Rostov’s face was the picture of pain and amazement. How could this cause so much pain? He grabbed his own wrist with the other hand, preparing to put all he had into an attempt to yank free.

Abel bit.

Rostov shifted his weight forward to get a better grip, to be in a position to spring back and free his thumb.

Which was all Abel needed. He slid his other hand, the pinned right hand, free from under Rostov’s thigh.

In that hand was the obsidian dagger.

He bent his elbow and punched upward. Once, twice.

Abel felt it when the dagger hit a rib, grazed off, and found the opening between bone.

The first punch punctured a lung.

The second found the Blaskoye’s heart.

Rostov jerked back, pulling the dagger from Abel’s hand and his thumb from Abel’s mouth.

Red, pumping arterial blood sluiced from the hole around the dagger. It was as if a great dam had broken.

Blood, blood, and more blood flowed out.

And, as would a wild dak shot on the hunt, the moment came when the fight within Rostov was over. He didn’t close his eyes. He merely lost focus and wasn’t looking at anything anymore.

Then he slumped sideways and fell off Abel. Fell for the most part. Abel had to kick himself out from under the one leg that remained over his own torso. But finally he rolled free, pulled himself shakily to his feet. He gazed down at the Redlander.

And then, on impulse, he knelt beside the man. He put a hand on his head and turned it around, looked into the face. He put two fingers inside Rostov’s mouth, between the white, sharp teeth, and pried the jaw open.

There it was. On the upper palate. The wafer of Zentrum.

Rostov had been a man of vision, in his way. Only the visions had been supplied to him and were not his own. Or maybe they were. Maybe Zentrum had only enhanced what the Blaskoye had dreamed he might accomplish.

Your people might still accomplish it, Abel thought. Only they will have to do it without you.

Abel stood back up. His side hurt. He’d need to get that tended to, despite its superficiality. He’d seen men die of less.

You taught me to reason like my enemy, Center, he thought.

Yes, Center said. That is so.

And you taught me to know my enemy’s heart, Raj, he thought.

Aye, lad, Raj replied. What are you getting at?

I need to know.

Abel kicked Rostov’s body. Dead. Yes. Really, truly dead.

He knelt beside the Blaskoye.

I’ll need the dagger, he thought. I want it, anyway.

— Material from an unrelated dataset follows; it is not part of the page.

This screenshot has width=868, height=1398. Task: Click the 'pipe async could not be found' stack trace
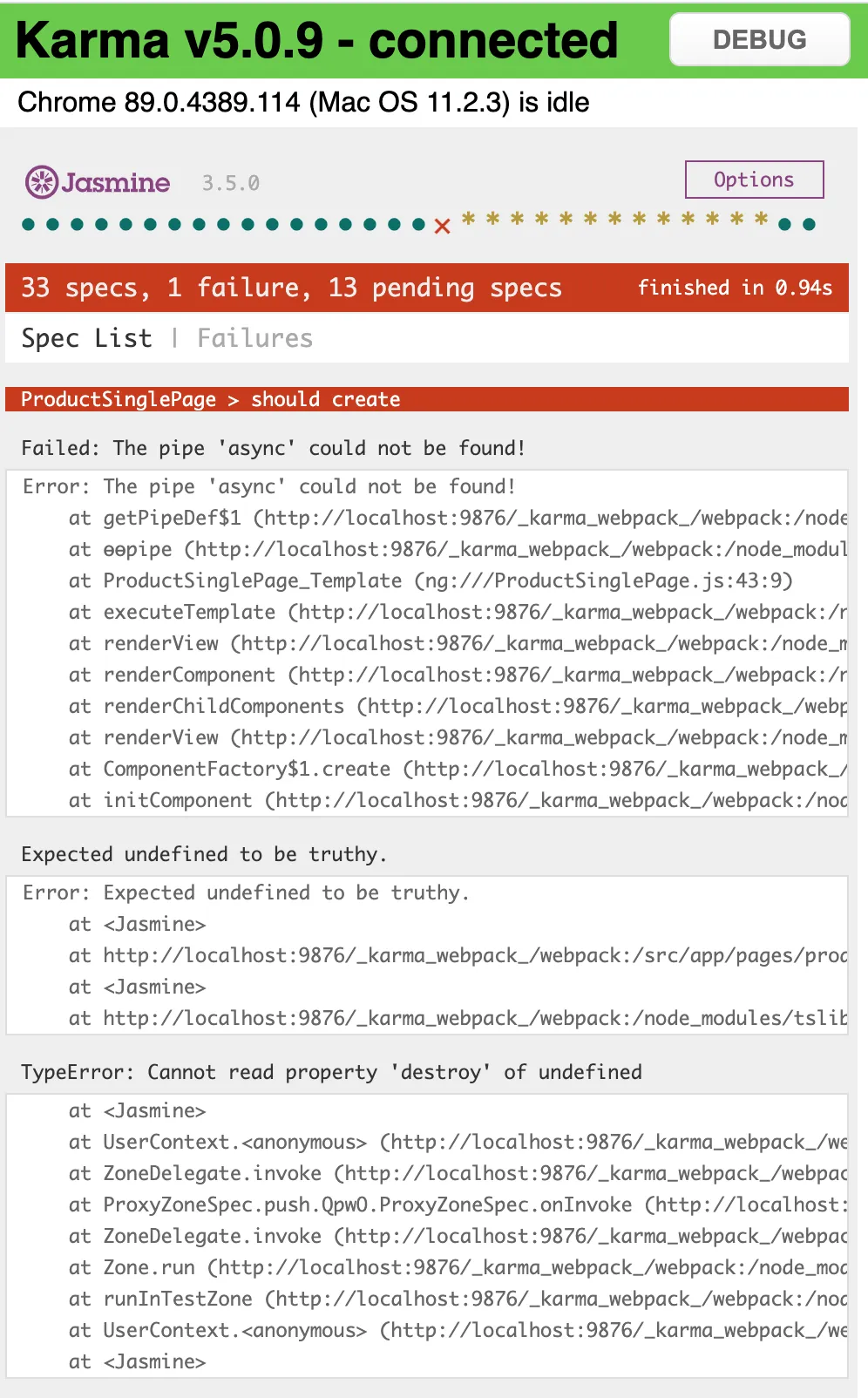pos(427,643)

The little knife took two hands to extract, and he had to put a knee onto Rostov’s abdomen to do it.

He straddled the Redlander’s body. The mouth was still open. The disk on the upper palate glinted within.

Abel pushed the obsidian dagger within and, holding the head steady with his other hand, cut the disk away from Rostov’s skin and bones, and pulled it out.

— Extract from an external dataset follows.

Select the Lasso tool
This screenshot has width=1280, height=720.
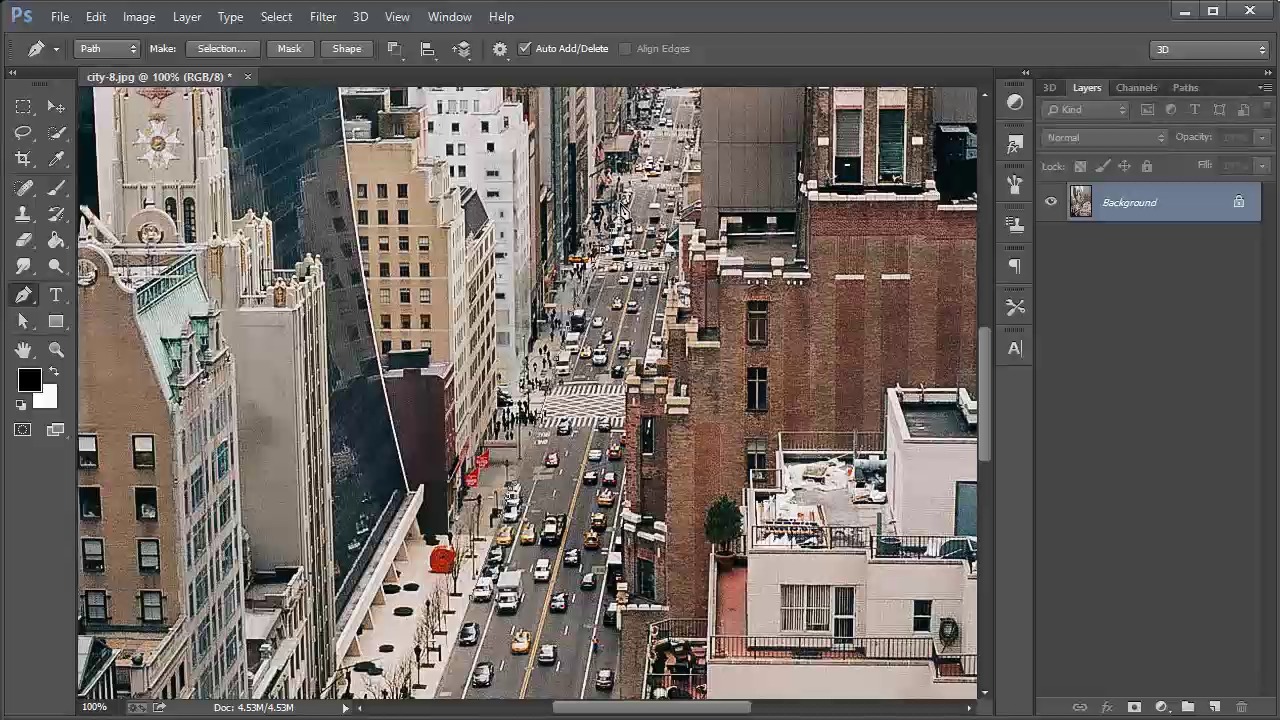click(x=23, y=133)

This is not a good idea, lad, said Raj.

Will you stop me?

Raj did not answer.

Will you, Center?

The probability for a successful outcome is not optimal.

Will you stop me?

No.

You understand why, don’t you? He held the disk between his right thumb and forefinger. Bits of flesh and bone still clung to it. But then, it began to glow. And as it glowed, the remaining shards of Rostov detached. Abel turned the disk over, and they fell away. It was a clean, white disk now. Lustrous, featureless.

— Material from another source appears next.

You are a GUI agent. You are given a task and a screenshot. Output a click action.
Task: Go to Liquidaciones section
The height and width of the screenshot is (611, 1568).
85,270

You two have been with me since I was six years old, he thought. Practically since I was old enough to think at all you were there. You have been my friends. My guardians. But always for me you have only been voices in my mind. Voices that I cannot know for sure were not merely myself speaking, my own madness. And you told me about Zentrum. You told me that Zentrum was not God, not even a god, but merely a kind of complicated machine. And that his plans were wrong for this world. That his plans were not good for men, that there would come a time when men must move beyond Zentrum and his dreams of Stasis. That we must move beyond because there were other men coming, men in fast ships that sailed the night sky, and if we were ready, and if we survived the coming calamities, the disasters that Zentrum is unable to prepare us for, then we might be able to join those men from the stars ourselves. That we would not only survive, but thrive in a way that we never could have, never could have imagined, under the law of Zentrum.

But what if it’s all a fantasy? I was a kid, a six-year-old who had just lost his mother. Everything was taken from me, her love yanked away. What if I made you up?